Here is the background – judge for yourself
In 2008, Waterfall Security Solutions completed the first deployment of a Unidirectional Security Gateway at a nuclear power plant in the United States. Unidirectional Gateways are used routinely instead of firewalls for connecting SCADA and industrial control system (ICS) networks to less-trustworthy networks, such as IT networks and the Internet. Waterfall’s gateways provide business networks with real-time access to industrial network data, without risk to industrial networks, as there is physically no way to communicate any signal, message or attack from an IT network, or the Internet, back into a nuclear ICS network through the gateways.
Regulations are key
The results of Waterfall’s 2008 installation, and of Idaho National Labs’ successful 2009 cybersecurity assessment for the Department of Homeland Security, were discussed widely within the U.S. nuclear power industry. Within two years, the Nuclear Energy Institute (NEI) had issued guidance on the topic, and the Nuclear Regulatory Commission (NRC) had issued new cyber security regulations. Both gave operators the choice of connecting nuclear safety and control networks to less trustworthy networks, either with firewalls or with Unidirectional Gateways. Unidirectional Gateways’ deployments had a dramatically smaller set of additional requirements, protections, and related procedures and processes. This is because sites secured by Unidirectional Gateways are free from the risks of remote control attacks, online malware propagation and related threats.
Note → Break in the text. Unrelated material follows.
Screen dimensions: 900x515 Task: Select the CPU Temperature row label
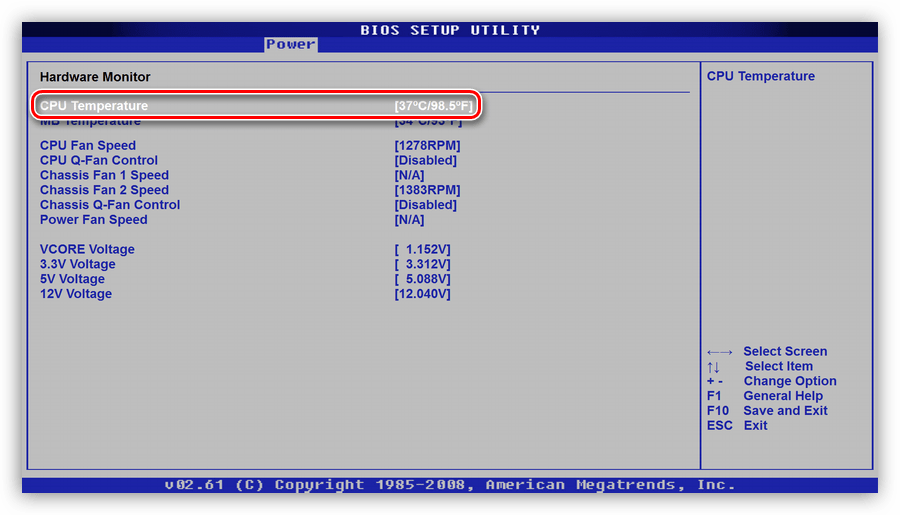tap(94, 106)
At this writing, the majority of U.S. nuclear generators are protected by Waterfall’s Unidirectional Gateways.
We are not an island
Of course, there are other attack paths into control system networks, such as malware on USB drives and compromised laptops. Rest assured that Unidirectional Gateways are not the only protection deployed at American nuclear sites. The NRC regulations are exacting. Removable media of all types are strictly controlled, as are laptops and every other type of device.
So, to a public who may be skeptical of the strength of cyber-security programs at U.S. nuclear generators, I say ‘rest easy’ about cyberattacks from external networks penetrating the control system of a nuclear plant. It is right to be skeptical of IT-style network defenses, but U.S. facilities have physical protections for cyber security, not just IT-class software protections.
Other countries and industries are closing the gap
The U.K., Spain, France and Canada also have strong nuclear security regulations requiring unidirectional protection. Nuclear generators in some other countries are still “air gapped,” which is good for security but increases costs, because such plants cannot update business applications with real-time production information. Increasingly, other industries world-wide are also moving towards protection of their ICS networks with Unidirectional Security Gateways. This includes conventional power plants, railway switching systems, water systems, offshore platforms, refineries and more.
Our goal at Waterfall is to deploy Unidirectional Security Gateways and related protections at all industrial sites, globally. We are working towards the day when every report of yet another “new, advanced, sophisticated attack” is met with only yawns at industrial sites.